Every line from the one with "The width and height of the screenshot is (1568, 773)." to the end of the data needs to be copied exactly, and no line before it.
————————
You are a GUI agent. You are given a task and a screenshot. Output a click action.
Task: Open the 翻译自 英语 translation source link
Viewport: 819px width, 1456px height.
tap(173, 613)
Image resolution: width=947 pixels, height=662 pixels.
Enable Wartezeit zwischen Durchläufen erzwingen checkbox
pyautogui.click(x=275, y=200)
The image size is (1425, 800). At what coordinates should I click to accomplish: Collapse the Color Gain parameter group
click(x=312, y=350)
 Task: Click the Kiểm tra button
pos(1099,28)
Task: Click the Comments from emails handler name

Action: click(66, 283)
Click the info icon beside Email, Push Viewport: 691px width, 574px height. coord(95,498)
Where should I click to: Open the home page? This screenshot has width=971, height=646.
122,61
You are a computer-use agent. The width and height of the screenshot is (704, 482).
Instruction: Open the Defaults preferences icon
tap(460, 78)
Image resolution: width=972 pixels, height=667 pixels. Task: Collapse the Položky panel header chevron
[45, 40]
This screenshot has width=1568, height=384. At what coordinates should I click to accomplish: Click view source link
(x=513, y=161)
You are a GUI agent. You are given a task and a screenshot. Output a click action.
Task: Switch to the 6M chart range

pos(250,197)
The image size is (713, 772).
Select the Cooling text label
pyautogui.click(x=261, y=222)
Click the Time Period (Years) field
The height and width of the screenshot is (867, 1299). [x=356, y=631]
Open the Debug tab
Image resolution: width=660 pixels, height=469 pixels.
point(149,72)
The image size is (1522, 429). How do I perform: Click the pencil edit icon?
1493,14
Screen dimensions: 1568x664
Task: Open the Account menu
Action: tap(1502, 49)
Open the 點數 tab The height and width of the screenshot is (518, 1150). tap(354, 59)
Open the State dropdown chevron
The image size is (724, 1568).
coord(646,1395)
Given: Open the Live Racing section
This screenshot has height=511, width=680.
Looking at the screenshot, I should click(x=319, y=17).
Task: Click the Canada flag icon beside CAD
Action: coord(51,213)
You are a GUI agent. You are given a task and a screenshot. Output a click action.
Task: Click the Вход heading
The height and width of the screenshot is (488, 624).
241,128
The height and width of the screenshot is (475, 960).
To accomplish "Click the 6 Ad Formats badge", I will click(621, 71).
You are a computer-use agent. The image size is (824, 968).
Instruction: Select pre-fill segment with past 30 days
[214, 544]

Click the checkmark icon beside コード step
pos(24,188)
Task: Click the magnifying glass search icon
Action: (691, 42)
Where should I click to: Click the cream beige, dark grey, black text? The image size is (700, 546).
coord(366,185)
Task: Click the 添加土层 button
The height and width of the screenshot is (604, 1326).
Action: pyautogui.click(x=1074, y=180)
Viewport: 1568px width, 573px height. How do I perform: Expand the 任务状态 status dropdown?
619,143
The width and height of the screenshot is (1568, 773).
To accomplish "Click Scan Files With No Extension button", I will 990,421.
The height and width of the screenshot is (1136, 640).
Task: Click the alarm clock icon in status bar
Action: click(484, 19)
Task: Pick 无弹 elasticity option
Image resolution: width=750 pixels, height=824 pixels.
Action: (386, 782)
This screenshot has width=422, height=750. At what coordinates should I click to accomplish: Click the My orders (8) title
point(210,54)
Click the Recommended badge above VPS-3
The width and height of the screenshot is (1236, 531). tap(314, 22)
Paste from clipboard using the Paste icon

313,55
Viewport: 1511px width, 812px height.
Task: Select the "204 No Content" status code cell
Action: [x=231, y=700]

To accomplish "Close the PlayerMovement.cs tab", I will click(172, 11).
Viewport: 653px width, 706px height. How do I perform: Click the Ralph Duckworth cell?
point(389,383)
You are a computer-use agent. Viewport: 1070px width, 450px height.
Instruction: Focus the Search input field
————————
Reply:
The width and height of the screenshot is (1568, 773).
To accomplish "Click Scan Files With No Extension button", I will 990,421.
The height and width of the screenshot is (1136, 640).
Task: Click the alarm clock icon in status bar
Action: click(484, 19)
Task: Pick 无弹 elasticity option
Image resolution: width=750 pixels, height=824 pixels.
Action: (386, 782)
This screenshot has width=422, height=750. At what coordinates should I click to accomplish: Click the My orders (8) title
point(210,54)
Click the Recommended badge above VPS-3
The width and height of the screenshot is (1236, 531). tap(314, 22)
Paste from clipboard using the Paste icon

313,55
Viewport: 1511px width, 812px height.
Task: Select the "204 No Content" status code cell
Action: [x=231, y=700]

To accomplish "Close the PlayerMovement.cs tab", I will click(172, 11).
Viewport: 653px width, 706px height. How do I perform: Click the Ralph Duckworth cell?
point(389,383)
You are a computer-use agent. Viewport: 1070px width, 450px height.
Instruction: Focus the Search input field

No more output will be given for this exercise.